Throughout the challenges of the past 12 months, research and teaching has gone on as normal, and students and members of the department continue to expand the boundaries of biological knowledge. Whether using machine-learning and citizen science to find new ways to study penguins, uncovering the causes of the sudden death of 200 000 saiga antelope in Kazakhstan in 2015, showing how hunting peregrine falcons and cruise missiles have independently derived the same guidance mechanisms, or revealing the details of the spread of Zika and yellow fever viruses, much of the work in the department has close relevance to pressing challenges facing humans and other life on this planet. We held a special alumni event at the Reform Club in London in September which enabled us to meet more than 80 alumni and talk about our scientific and academic mission. This was a new departure for us, but the demand was large, the evening a huge success, and we are keen to run similar activities away from Oxford in the future.

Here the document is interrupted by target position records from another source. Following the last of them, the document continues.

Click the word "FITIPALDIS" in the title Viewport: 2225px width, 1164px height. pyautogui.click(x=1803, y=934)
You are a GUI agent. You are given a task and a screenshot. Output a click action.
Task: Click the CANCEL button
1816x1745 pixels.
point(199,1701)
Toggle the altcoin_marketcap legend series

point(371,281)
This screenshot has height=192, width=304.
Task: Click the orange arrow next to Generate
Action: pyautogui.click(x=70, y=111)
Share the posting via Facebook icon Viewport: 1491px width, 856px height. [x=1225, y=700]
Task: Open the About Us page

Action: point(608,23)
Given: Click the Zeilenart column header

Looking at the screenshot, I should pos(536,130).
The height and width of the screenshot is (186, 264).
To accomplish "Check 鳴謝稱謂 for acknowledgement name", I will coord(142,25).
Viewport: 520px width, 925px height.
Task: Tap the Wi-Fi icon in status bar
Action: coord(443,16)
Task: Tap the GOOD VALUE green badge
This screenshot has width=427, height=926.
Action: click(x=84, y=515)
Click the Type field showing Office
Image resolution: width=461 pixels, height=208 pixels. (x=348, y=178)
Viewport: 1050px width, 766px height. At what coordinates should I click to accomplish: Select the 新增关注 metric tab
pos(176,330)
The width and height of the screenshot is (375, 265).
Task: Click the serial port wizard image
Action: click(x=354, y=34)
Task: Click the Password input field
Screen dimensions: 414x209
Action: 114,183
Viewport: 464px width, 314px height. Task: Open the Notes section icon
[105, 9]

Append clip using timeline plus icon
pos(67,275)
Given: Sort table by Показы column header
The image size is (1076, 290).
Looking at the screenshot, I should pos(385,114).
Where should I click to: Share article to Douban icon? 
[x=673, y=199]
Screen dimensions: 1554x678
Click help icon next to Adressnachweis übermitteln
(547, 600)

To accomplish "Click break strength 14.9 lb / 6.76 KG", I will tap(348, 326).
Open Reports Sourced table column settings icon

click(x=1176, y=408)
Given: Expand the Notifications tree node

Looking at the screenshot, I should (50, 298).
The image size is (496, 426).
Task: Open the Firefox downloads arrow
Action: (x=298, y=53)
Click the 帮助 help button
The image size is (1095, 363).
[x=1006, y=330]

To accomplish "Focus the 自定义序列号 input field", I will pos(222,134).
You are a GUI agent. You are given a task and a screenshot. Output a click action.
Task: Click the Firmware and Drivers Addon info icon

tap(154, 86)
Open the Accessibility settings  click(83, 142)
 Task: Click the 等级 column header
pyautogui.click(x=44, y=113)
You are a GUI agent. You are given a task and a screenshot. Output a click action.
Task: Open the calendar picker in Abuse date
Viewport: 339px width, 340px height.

Members of the department have achieved notable recognition in many areas this year with, for example, Ashleigh Griffin awarded the Zoological Society of London Scientific Medal, Kayla King awarded the Philip Leverhulme Prize in Biology, and Charles Godfray knighted for services to science and policy. Sir Charles has moved on to become the Director of the Oxford Martin School, the latest example of many where senior members of the department have contributed to leadership in science and policy development.
As we have dealt with the Tinbergen Building closure, and ensured that we can pursue normal activities , so we have begun the work of determining the next steps for the department, and for Biological Sciences. An extensive process has been underway to find the best way to plan the future of the subject, and while details are not finalised, there are radical and exciting plans afoot, both for new buildings to provide a centre for Biology in Oxford for the 21stcentury, and for a new way to teach the subject in these changing times. We are always delighted to welcome alumni back to Oxford, or to meet elsewhere, and look forward to sharing some of these new initiatives as they develop over the coming months and years.